◆ Recorded data:
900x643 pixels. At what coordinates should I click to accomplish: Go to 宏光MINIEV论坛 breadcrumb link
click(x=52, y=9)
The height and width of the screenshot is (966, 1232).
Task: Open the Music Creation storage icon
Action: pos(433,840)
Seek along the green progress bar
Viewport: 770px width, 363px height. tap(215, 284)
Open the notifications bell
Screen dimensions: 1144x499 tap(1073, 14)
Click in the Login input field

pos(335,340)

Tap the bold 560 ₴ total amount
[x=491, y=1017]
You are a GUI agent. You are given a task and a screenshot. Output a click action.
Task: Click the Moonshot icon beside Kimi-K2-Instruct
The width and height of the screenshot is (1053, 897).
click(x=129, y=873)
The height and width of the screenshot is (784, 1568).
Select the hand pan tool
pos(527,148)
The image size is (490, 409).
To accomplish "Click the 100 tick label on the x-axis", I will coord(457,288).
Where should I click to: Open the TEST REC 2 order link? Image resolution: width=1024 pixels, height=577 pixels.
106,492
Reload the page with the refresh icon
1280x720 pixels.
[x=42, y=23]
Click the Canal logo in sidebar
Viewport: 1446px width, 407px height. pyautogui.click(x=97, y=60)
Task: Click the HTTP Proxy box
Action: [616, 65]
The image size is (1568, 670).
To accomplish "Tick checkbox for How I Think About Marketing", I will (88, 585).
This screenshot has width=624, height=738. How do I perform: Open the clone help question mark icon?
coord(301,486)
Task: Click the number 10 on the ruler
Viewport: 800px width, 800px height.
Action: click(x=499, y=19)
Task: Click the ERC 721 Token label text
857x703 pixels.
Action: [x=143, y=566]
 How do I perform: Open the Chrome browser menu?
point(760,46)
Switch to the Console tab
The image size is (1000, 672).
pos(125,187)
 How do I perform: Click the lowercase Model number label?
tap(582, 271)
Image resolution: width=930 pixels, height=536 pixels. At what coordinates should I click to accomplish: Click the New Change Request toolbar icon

◆ EXERCISE GOAL: Go through the data above and return each line containing the string "will".

◆ TASK ANSWER:
To accomplish "Click the 100 tick label on the x-axis", I will coord(457,288).
To accomplish "Tick checkbox for How I Think About Marketing", I will (88, 585).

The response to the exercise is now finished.